▸ **Exercise description**: Output the line containing "Palabras clave (82, 171)" and all subsequent lines of the listing below, copied exactly, with no other lines.
Content starts
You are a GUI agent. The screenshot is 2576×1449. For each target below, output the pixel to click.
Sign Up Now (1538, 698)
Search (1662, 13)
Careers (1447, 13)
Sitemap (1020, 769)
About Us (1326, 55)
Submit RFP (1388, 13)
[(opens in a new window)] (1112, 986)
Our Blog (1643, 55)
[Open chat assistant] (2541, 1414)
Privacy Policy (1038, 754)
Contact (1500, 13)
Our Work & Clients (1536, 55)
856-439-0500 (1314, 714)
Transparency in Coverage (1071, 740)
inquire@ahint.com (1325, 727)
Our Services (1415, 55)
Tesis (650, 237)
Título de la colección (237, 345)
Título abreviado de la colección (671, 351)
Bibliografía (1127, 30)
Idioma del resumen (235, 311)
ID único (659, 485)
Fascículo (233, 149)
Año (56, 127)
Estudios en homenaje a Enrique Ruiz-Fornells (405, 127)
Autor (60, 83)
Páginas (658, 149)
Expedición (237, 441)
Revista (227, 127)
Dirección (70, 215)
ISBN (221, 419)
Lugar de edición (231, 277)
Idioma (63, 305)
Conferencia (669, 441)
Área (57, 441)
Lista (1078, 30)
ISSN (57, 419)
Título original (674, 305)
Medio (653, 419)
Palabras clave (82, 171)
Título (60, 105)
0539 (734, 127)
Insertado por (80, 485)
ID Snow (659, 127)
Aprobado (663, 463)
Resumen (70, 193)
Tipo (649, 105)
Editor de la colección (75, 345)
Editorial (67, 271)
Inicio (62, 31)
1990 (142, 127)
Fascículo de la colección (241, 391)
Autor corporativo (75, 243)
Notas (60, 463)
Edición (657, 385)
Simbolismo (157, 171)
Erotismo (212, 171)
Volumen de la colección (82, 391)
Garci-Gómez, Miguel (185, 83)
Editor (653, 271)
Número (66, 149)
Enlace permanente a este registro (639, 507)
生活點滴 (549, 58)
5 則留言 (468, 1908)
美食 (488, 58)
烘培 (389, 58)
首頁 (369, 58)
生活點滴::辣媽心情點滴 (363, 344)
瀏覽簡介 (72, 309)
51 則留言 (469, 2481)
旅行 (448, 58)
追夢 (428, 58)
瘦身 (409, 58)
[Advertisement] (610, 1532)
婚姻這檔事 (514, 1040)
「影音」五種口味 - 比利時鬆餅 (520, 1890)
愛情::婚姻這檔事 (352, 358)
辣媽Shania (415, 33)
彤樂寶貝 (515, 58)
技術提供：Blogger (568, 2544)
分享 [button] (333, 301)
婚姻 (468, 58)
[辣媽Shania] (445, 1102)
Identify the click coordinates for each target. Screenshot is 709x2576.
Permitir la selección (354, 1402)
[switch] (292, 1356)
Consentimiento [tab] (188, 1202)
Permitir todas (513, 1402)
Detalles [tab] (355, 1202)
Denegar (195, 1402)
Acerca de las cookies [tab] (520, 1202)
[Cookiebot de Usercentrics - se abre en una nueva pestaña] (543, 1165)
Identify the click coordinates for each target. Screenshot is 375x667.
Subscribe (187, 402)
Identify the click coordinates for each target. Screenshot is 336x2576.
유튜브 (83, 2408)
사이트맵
Content ends
▸ **Exercise answer**:
Palabras clave (82, 171)
Título (60, 105)
0539 (734, 127)
Insertado por (80, 485)
ID Snow (659, 127)
Aprobado (663, 463)
Resumen (70, 193)
Tipo (649, 105)
Editor de la colección (75, 345)
Editorial (67, 271)
Inicio (62, 31)
1990 (142, 127)
Fascículo de la colección (241, 391)
Autor corporativo (75, 243)
Notas (60, 463)
Edición (657, 385)
Simbolismo (157, 171)
Erotismo (212, 171)
Volumen de la colección (82, 391)
Garci-Gómez, Miguel (185, 83)
Editor (653, 271)
Número (66, 149)
Enlace permanente a este registro (639, 507)
生活點滴 (549, 58)
5 則留言 (468, 1908)
美食 (488, 58)
烘培 (389, 58)
首頁 (369, 58)
生活點滴::辣媽心情點滴 (363, 344)
瀏覽簡介 (72, 309)
51 則留言 (469, 2481)
旅行 (448, 58)
追夢 (428, 58)
瘦身 (409, 58)
[Advertisement] (610, 1532)
婚姻這檔事 (514, 1040)
「影音」五種口味 - 比利時鬆餅 (520, 1890)
愛情::婚姻這檔事 (352, 358)
辣媽Shania (415, 33)
彤樂寶貝 (515, 58)
技術提供：Blogger (568, 2544)
分享 [button] (333, 301)
婚姻 (468, 58)
[辣媽Shania] (445, 1102)
Identify the click coordinates for each target. Screenshot is 709x2576.
Permitir la selección (354, 1402)
[switch] (292, 1356)
Consentimiento [tab] (188, 1202)
Permitir todas (513, 1402)
Detalles [tab] (355, 1202)
Denegar (195, 1402)
Acerca de las cookies [tab] (520, 1202)
[Cookiebot de Usercentrics - se abre en una nueva pestaña] (543, 1165)
Identify the click coordinates for each target. Screenshot is 375x667.
Subscribe (187, 402)
Identify the click coordinates for each target. Screenshot is 336x2576.
유튜브 (83, 2408)
사이트맵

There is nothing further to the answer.